BEGIN Information supplied

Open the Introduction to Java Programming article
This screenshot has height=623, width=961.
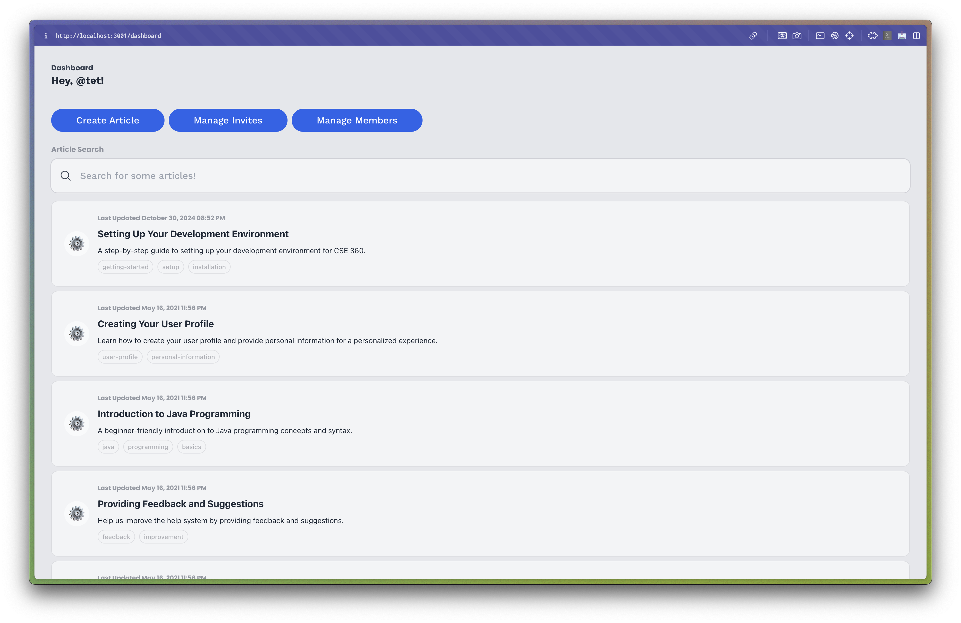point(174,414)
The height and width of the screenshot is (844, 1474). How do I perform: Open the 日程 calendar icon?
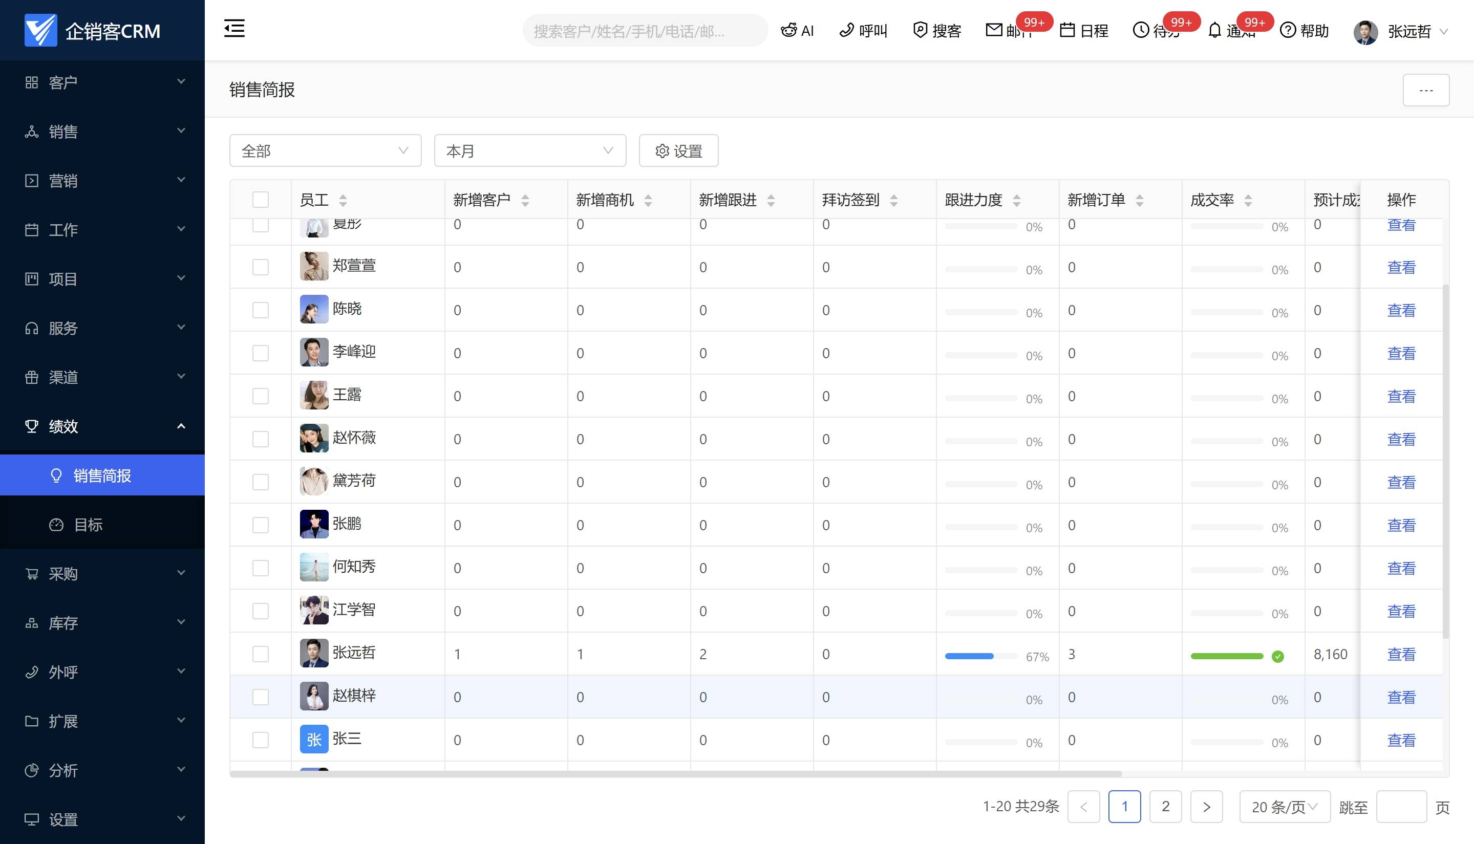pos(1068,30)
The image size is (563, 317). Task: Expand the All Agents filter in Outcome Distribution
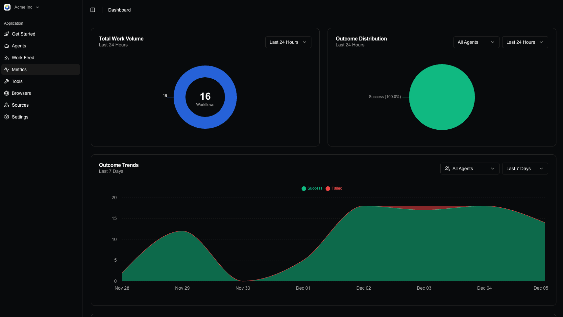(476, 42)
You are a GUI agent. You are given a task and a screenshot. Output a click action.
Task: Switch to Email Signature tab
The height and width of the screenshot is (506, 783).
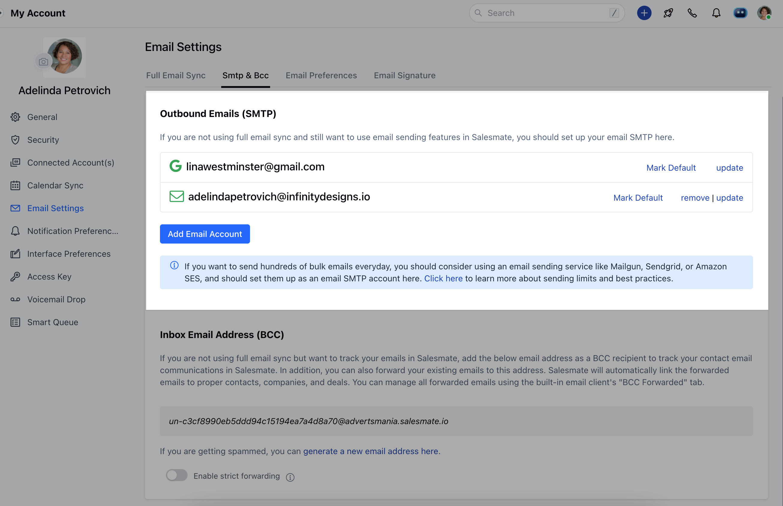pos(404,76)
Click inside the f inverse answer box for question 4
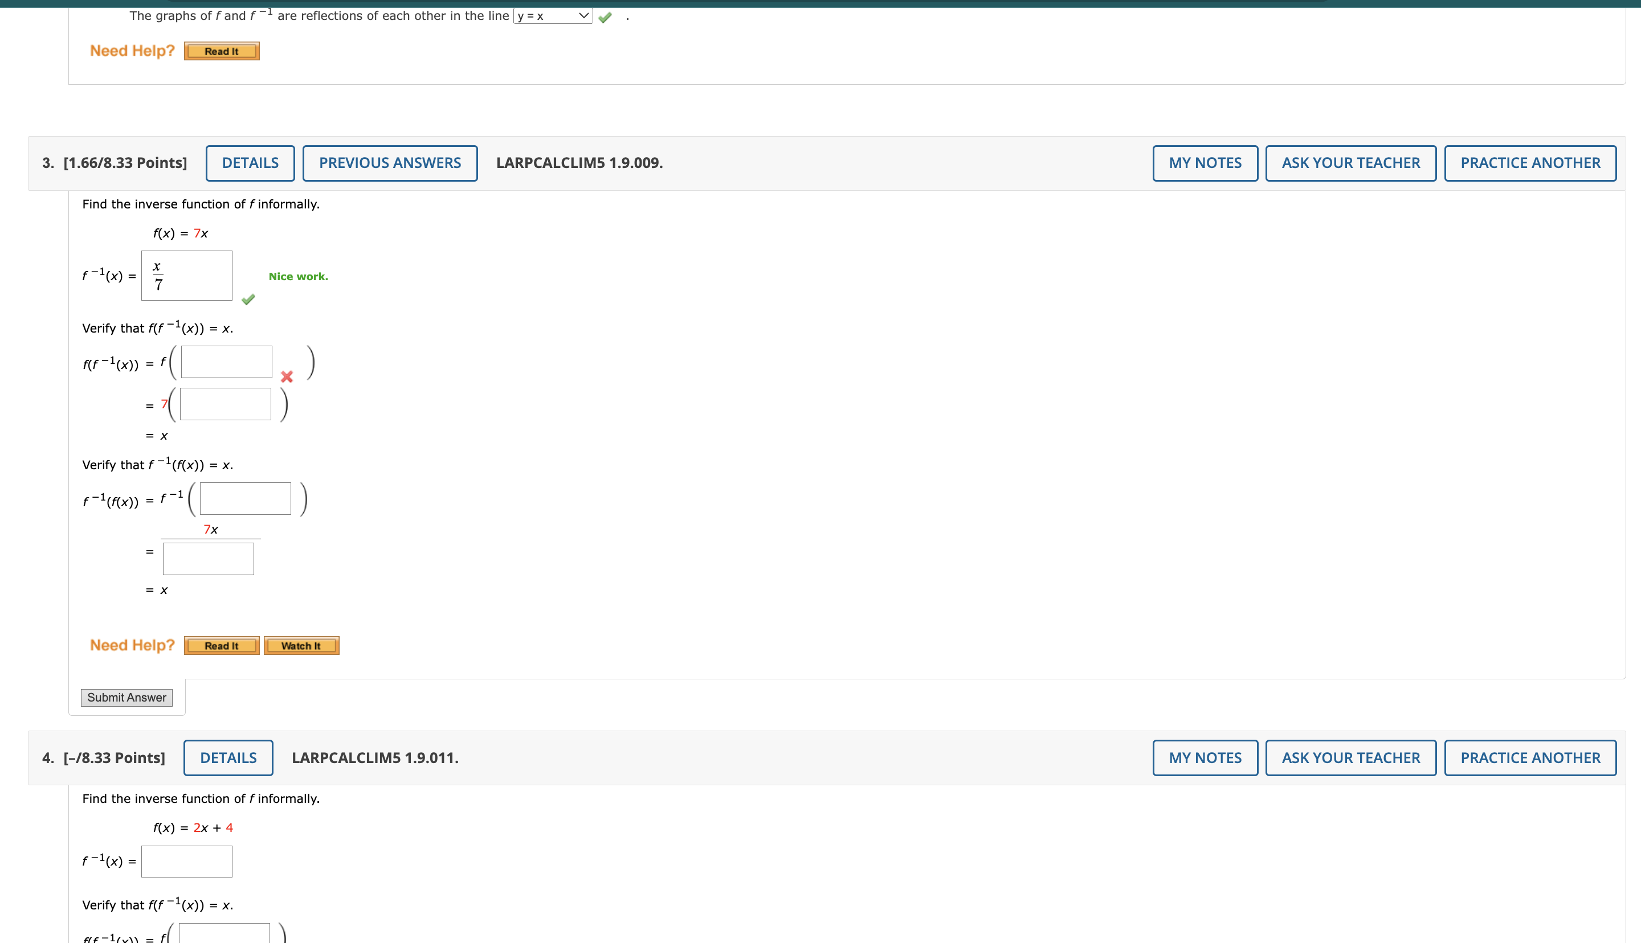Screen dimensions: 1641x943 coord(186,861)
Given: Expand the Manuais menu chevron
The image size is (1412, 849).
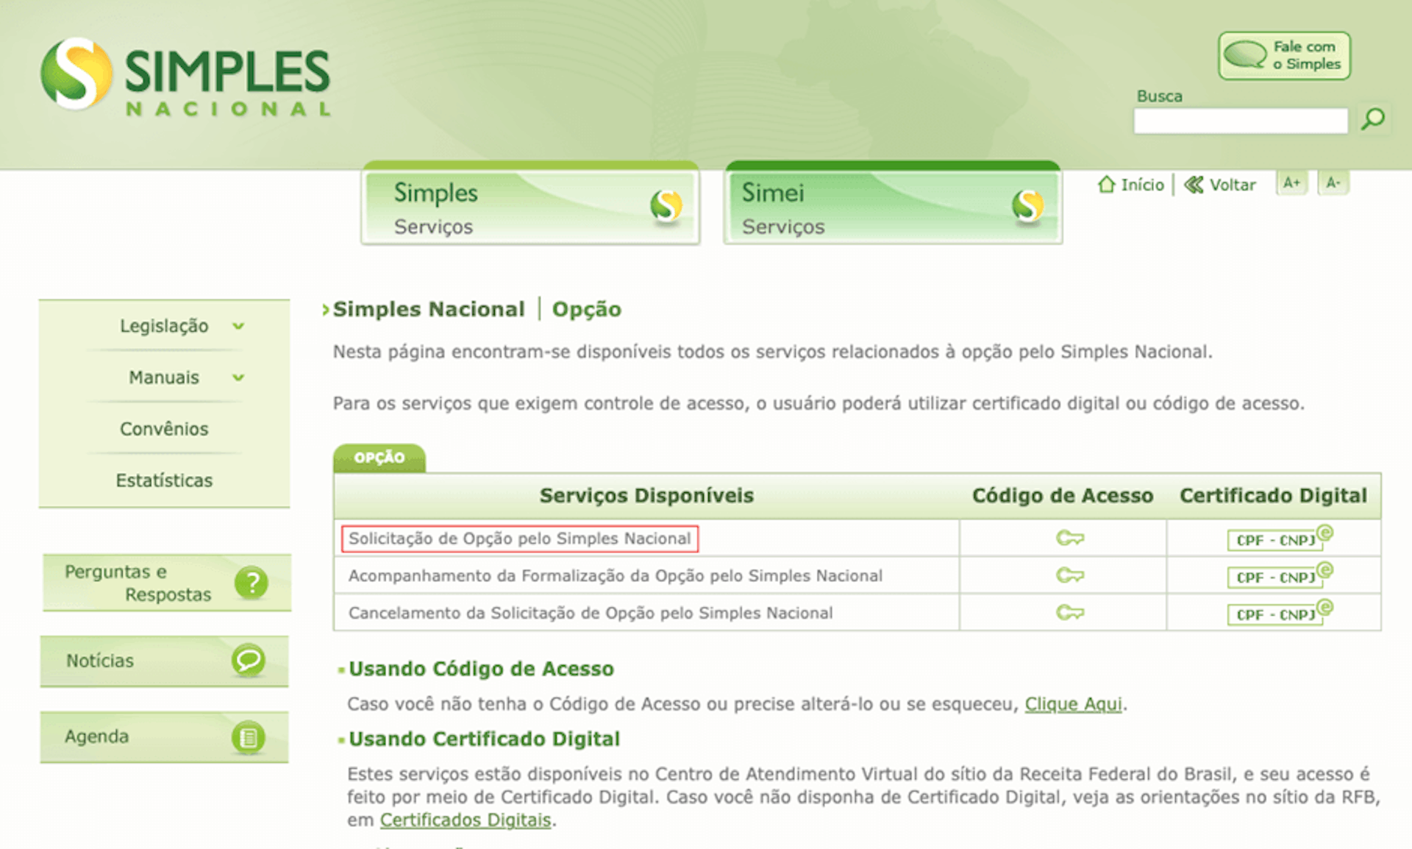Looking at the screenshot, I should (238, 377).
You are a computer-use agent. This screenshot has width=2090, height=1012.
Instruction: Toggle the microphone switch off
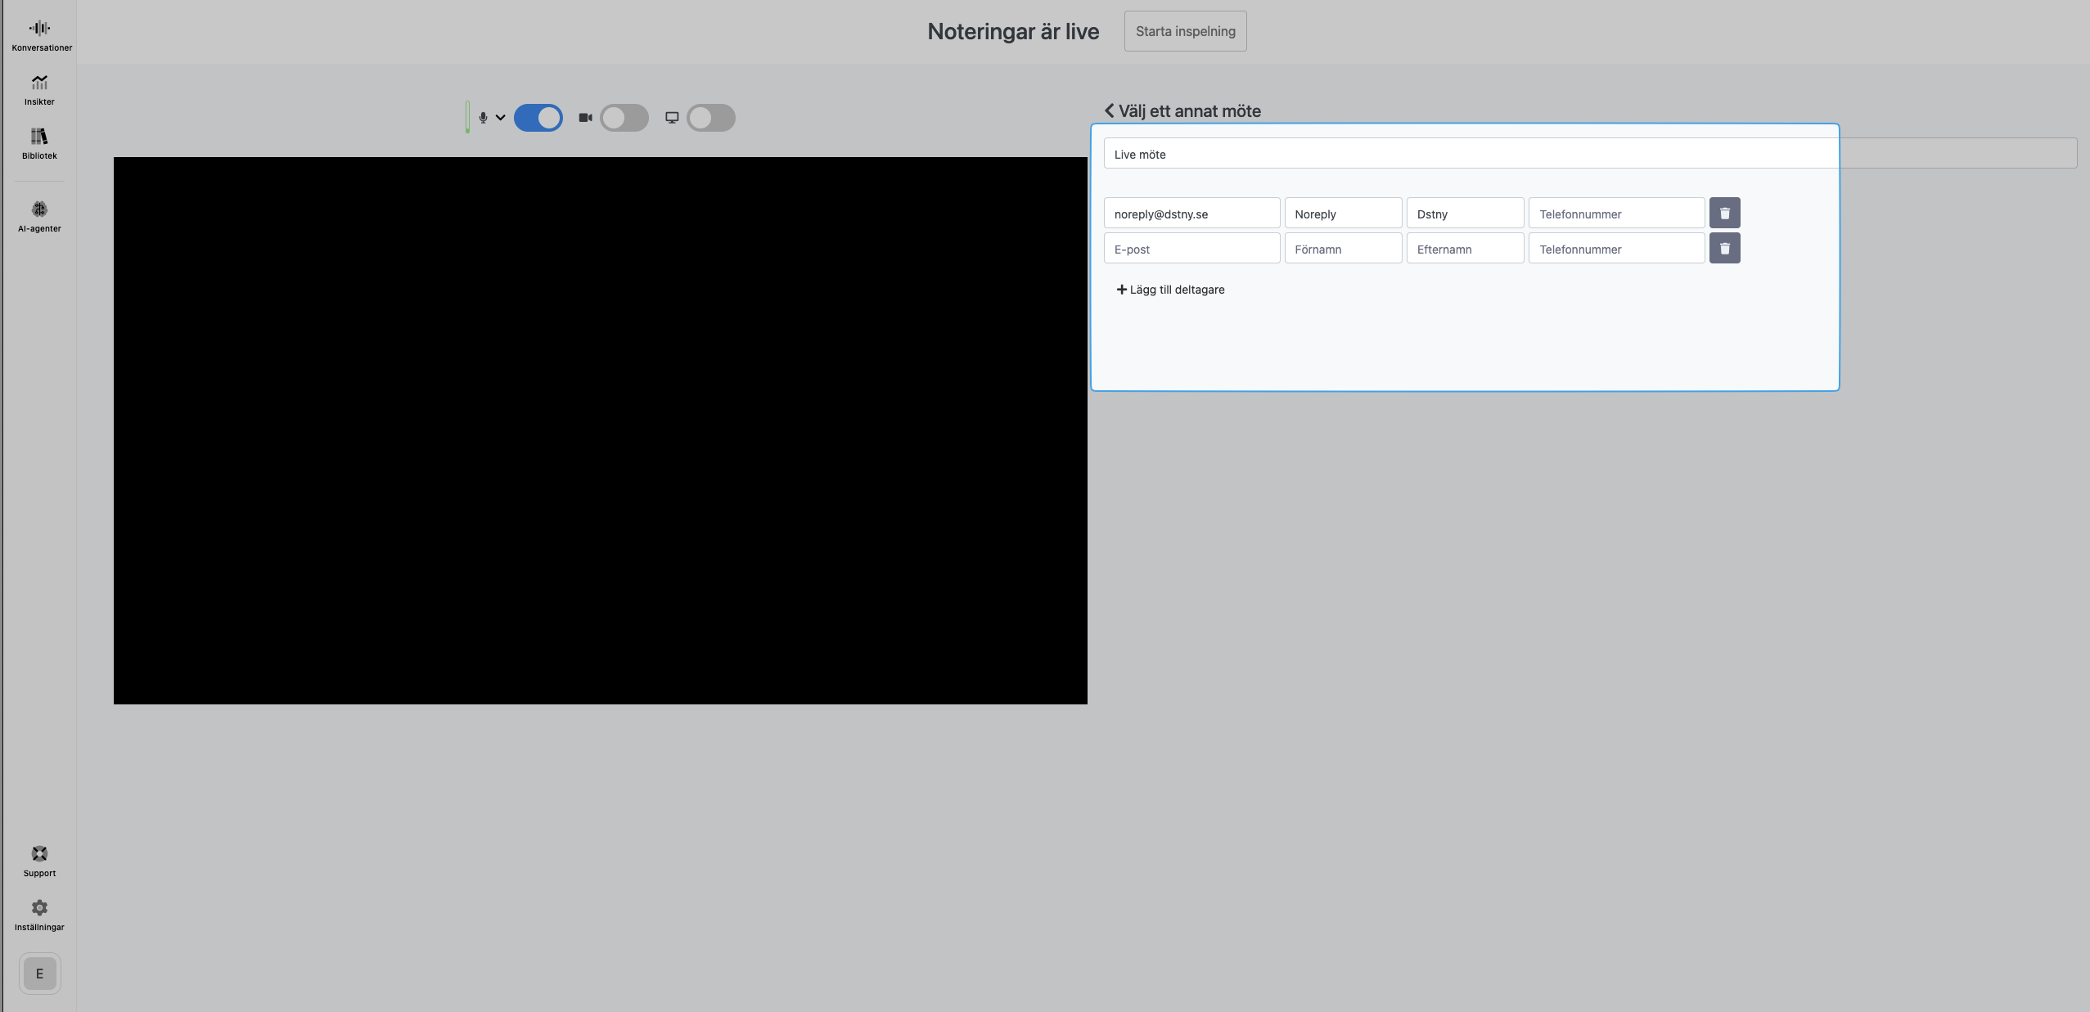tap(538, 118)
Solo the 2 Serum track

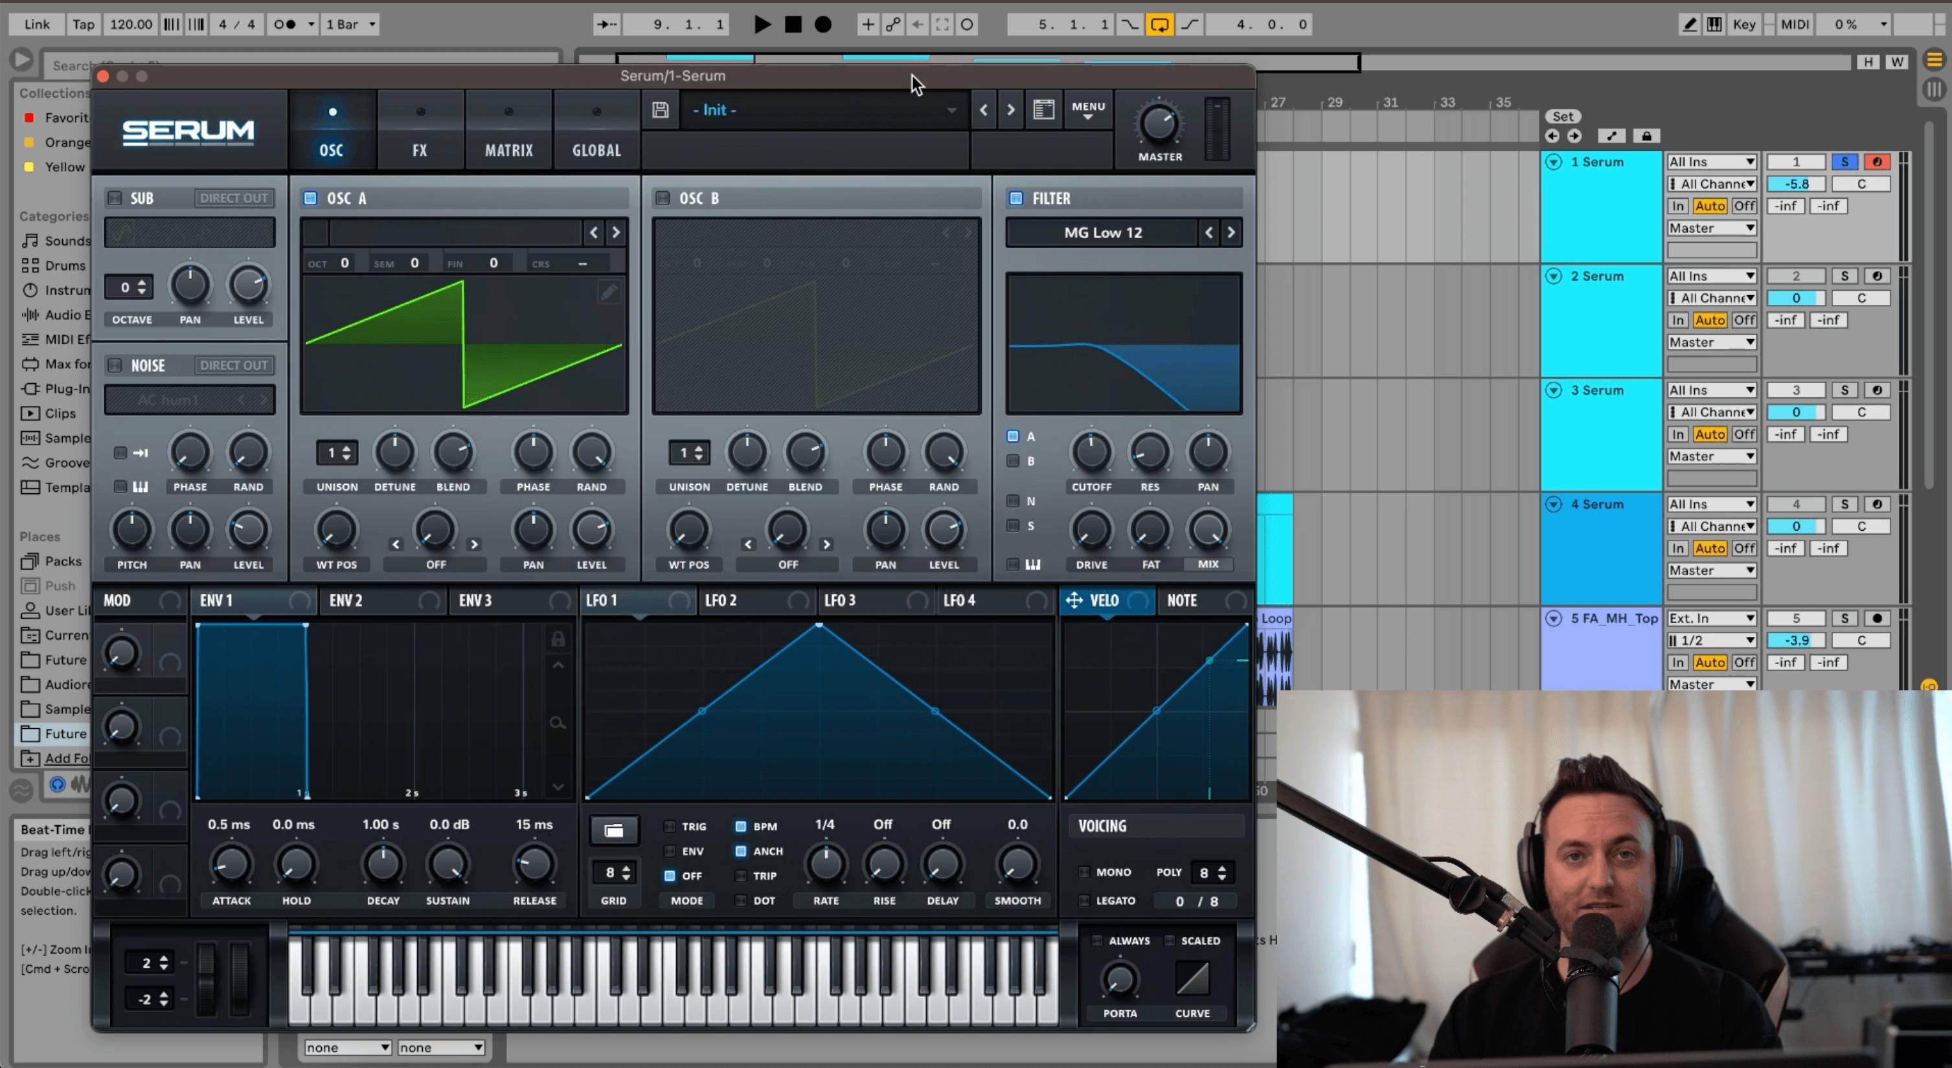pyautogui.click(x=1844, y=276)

END Information supplied

### Assignment
Write out exactly the lines above between the one with "The height and width of the screenshot is (506, 783)." and the one with "You are a computer-use", inclusive, with pictures left out.

### Exercise result
The height and width of the screenshot is (506, 783).
pos(404,76)
Click inside the f inverse answer box for question 4
Screen dimensions: 1641x943 coord(186,861)
Given: Expand the Manuais menu chevron
The image size is (1412, 849).
Looking at the screenshot, I should (238, 377).
You are a computer-use agent. This screenshot has width=2090, height=1012.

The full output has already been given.